§ WORK ITEM
Extend the text on the Martin Shkreli fraud ruling, picking up after its final sentence.
====== TEXT
Denying an acquittal to Martin Shkreli, a federal judge ruled Monday that the former pharmaceutical executive’s securities fraud caused more than $10 million in losses.

BROOKLYN, N.Y. (CN) - Denying an acquittal to Martin Shkreli, a federal judge ruled Monday that the former pharmaceutical executive’s securities fraud caused more than $10 million in losses.

The loss amount calculated by U.S. District Judge Kiyo Matsumoto in Brooklyn is separate from the still-undetermined amount that 34-year-old Shkreli will owe the government in forfeitures. The government has demanded $7.3 million in cash and assets including a Picasso painting, an unreleased album by Lil Wayne, and the only copy of the Wu-Tang Clan’s leather-bound album “Once Upon a Time in Shaolin.”

Defense attorney Benjamin Brafman noted disappointment in Monday’s ruling but said in an email that he hopes Judge Matsumoto “will find it in her heart to impose a reasonably lenient sentence on March 9.”

Shkreli faces up to 20 years in prison after a jury convicted him in August of looting revenue from his drug company Retrophin to compensate investors in his failing hedge funds — MSMB Healthcare and MSMB Capital.

At a forfeiture and loss hearing Friday morning over which Matsumoto presided, attorney Brafman repeated his argument that Shkreli should owe nothing, claiming that the Ponzi-like scheme did not profit Shkreli or hurt the investors.

“This has to be one of the most unusual securities fraud cases that I’ve ever been involved in,” Brafman said Friday. “There is no restitution … because at the end of the day, all the investors made substantial money.”

Matsumoto disagreed, calculating losses of $2.99 million on one count of securities fraud, $3.4 million on the other and $4 million on the count of securities-fraud conspiracy. She cited the Second Circuit, which “repeatedly has held that loss in fraud cases includes the amount of property taken, even if all or part has been returned.”
============
====== DATASET
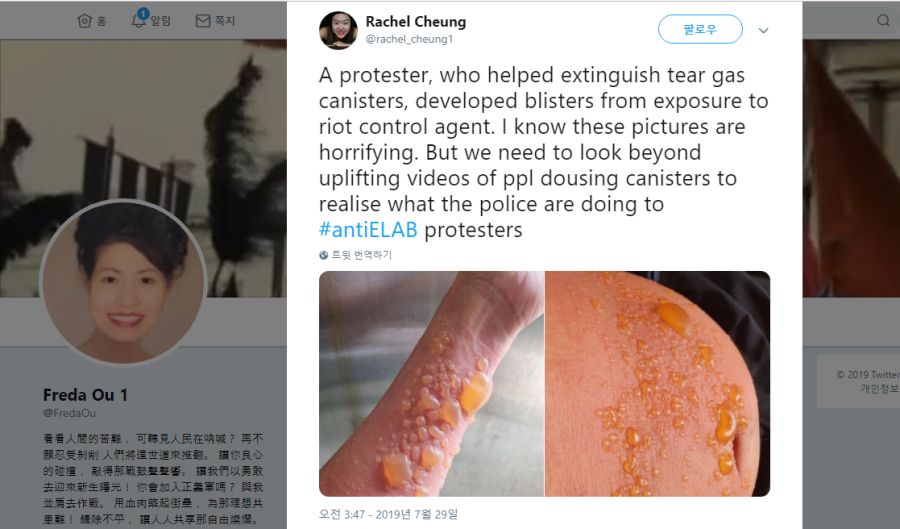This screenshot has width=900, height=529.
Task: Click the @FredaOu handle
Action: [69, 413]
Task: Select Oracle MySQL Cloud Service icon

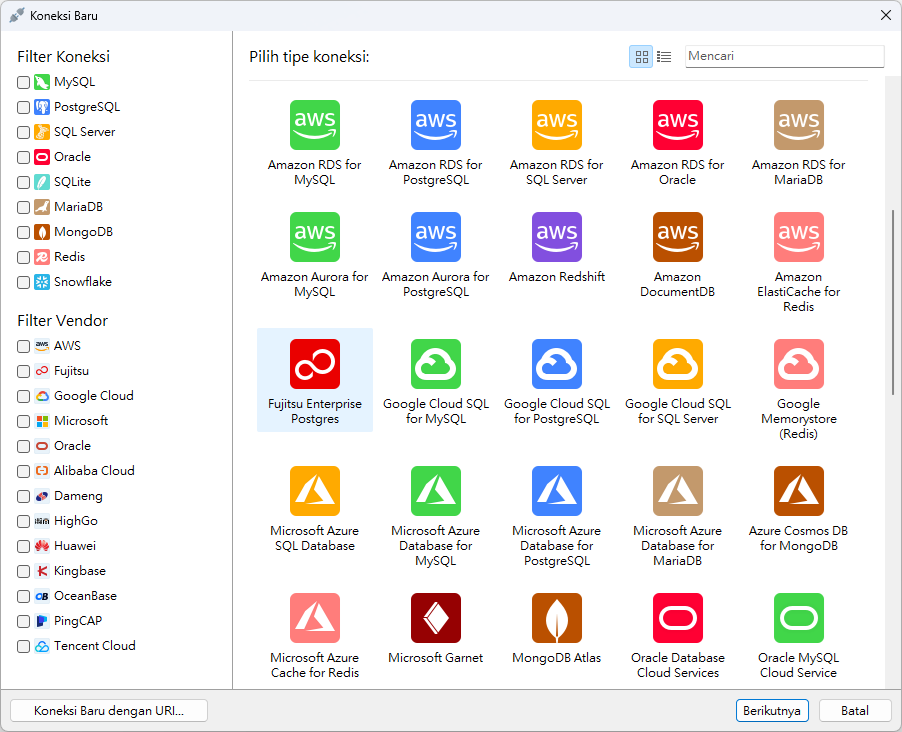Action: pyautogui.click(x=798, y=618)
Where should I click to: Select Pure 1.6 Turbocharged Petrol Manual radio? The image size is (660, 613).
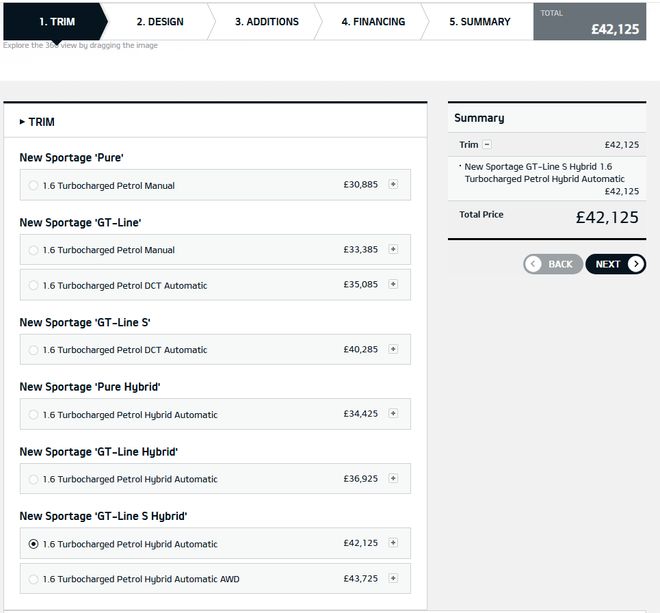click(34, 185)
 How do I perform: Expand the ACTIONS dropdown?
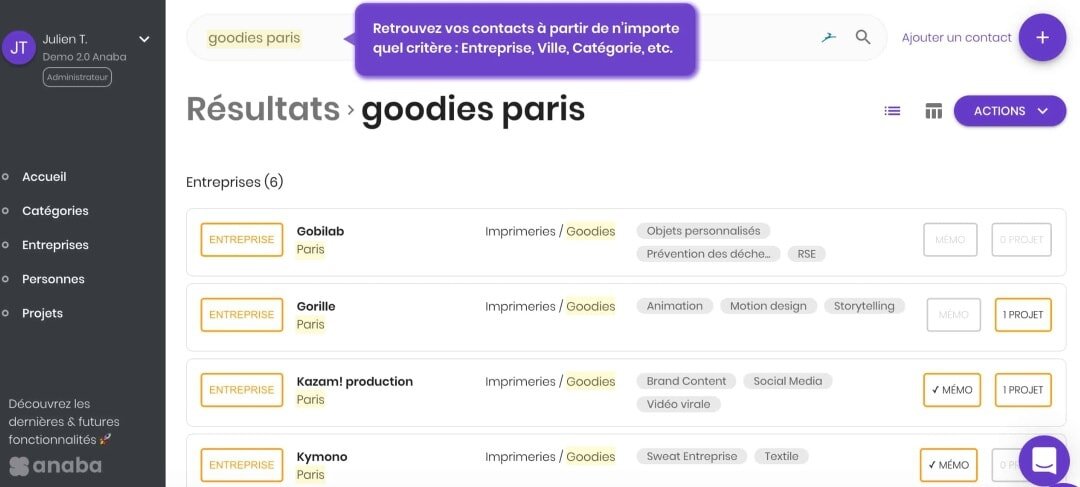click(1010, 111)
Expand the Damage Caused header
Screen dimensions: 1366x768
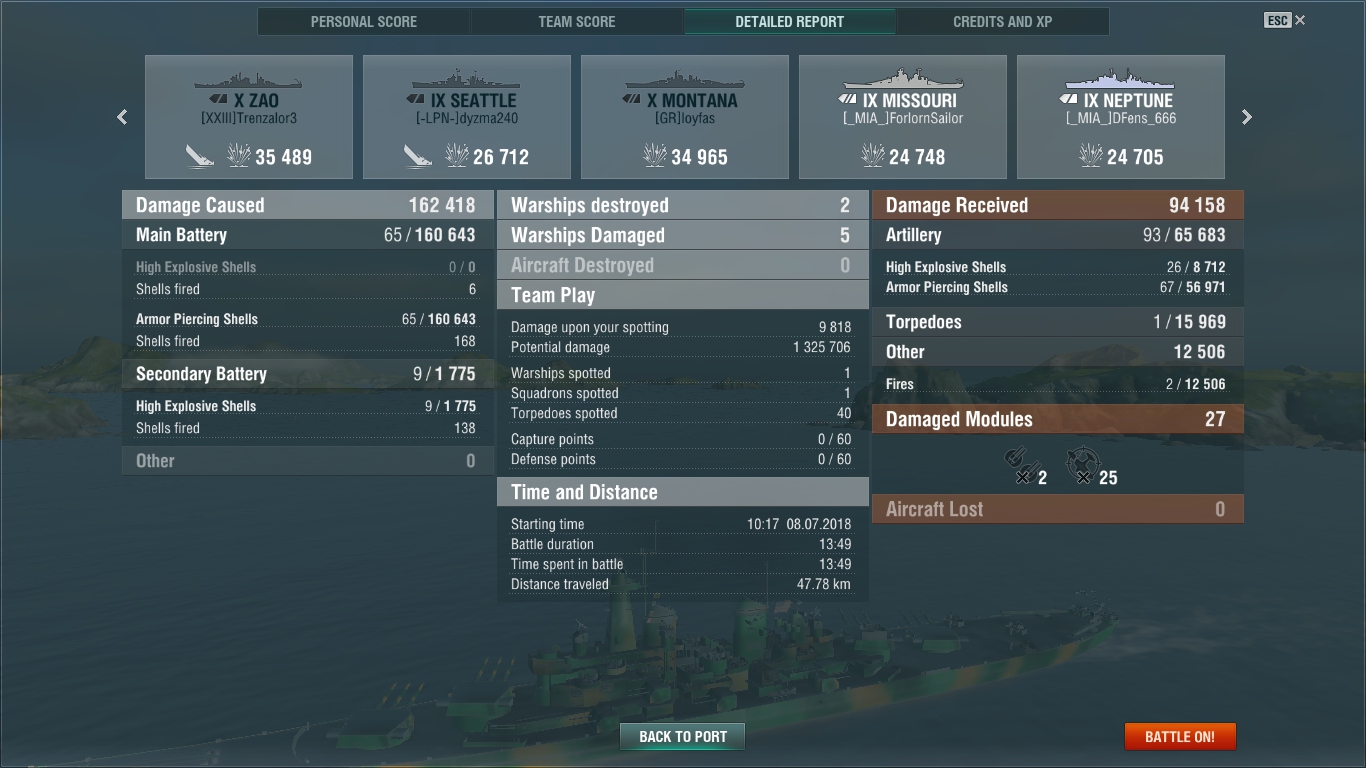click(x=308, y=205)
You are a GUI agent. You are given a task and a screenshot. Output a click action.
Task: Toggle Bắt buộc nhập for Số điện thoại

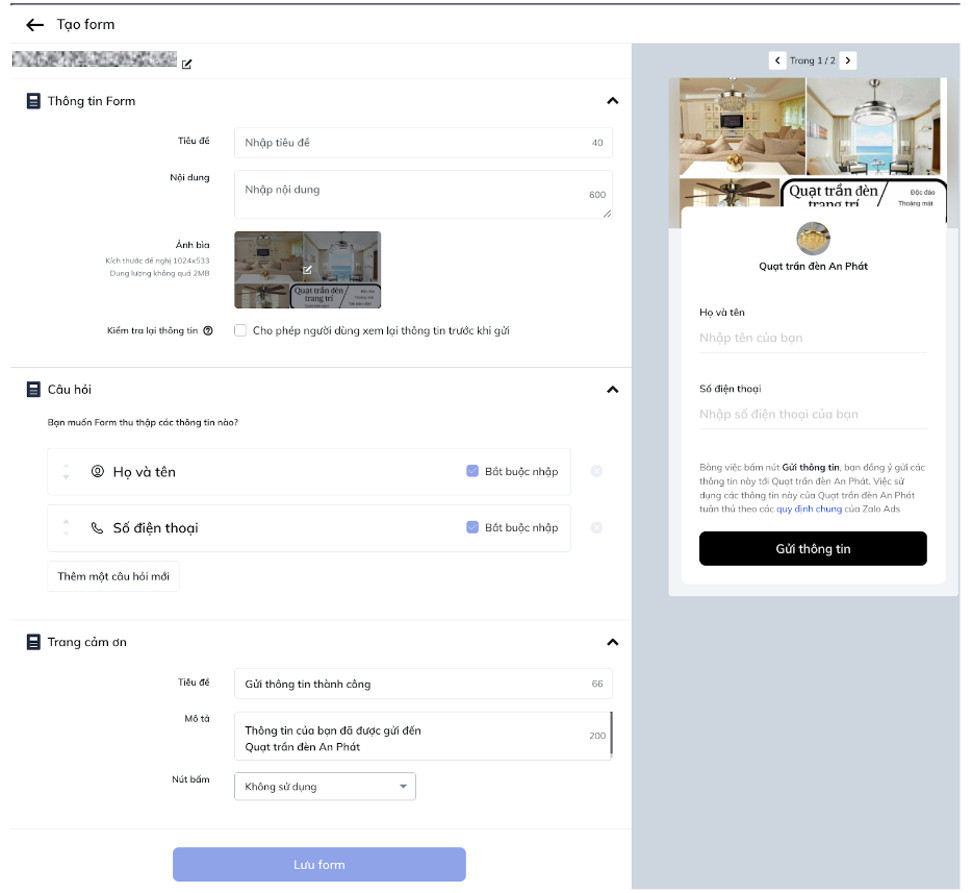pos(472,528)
============
§ TASK RESULT
“The evidence also supports the jury’s conclusion that Mr. Shkreli did not manage MSMB Healthcare for the benefit of investors, but instead used it to fund his own personal or unrelated professional debts and to support the development of Retrophin,” Matsumoto wrote.

Friday’s hearing was Shkreli’s first court appearance since he was taken into custody in September after offering a bounty for a lock of Hillary Clinton’s hair. Sporting a trim beard, slate-blue prison garb and dark-rimmed glasses, Shkreli smiled throughout the hearing and made other mocking expressions that helped earn him the nickname “pharma bro” on the road to trial.

Before his 2015 indictment, Shkreli had gained notoriety for jacking up the price of life-saving AIDS drug Daraprim by 5,000 percent.

Matsumoto’s 96-page opinion Monday recaps much of the evidence presented at Shkreli’s trial and says that Shkreli and Retrophin’s outside counsel, Evan Greebel, had conspired to control trading of shares.

Though Greebel was convicted just after Christmas of two counts of conspiracy, allegations of juror misconduct have set the stage for a possible mistrial.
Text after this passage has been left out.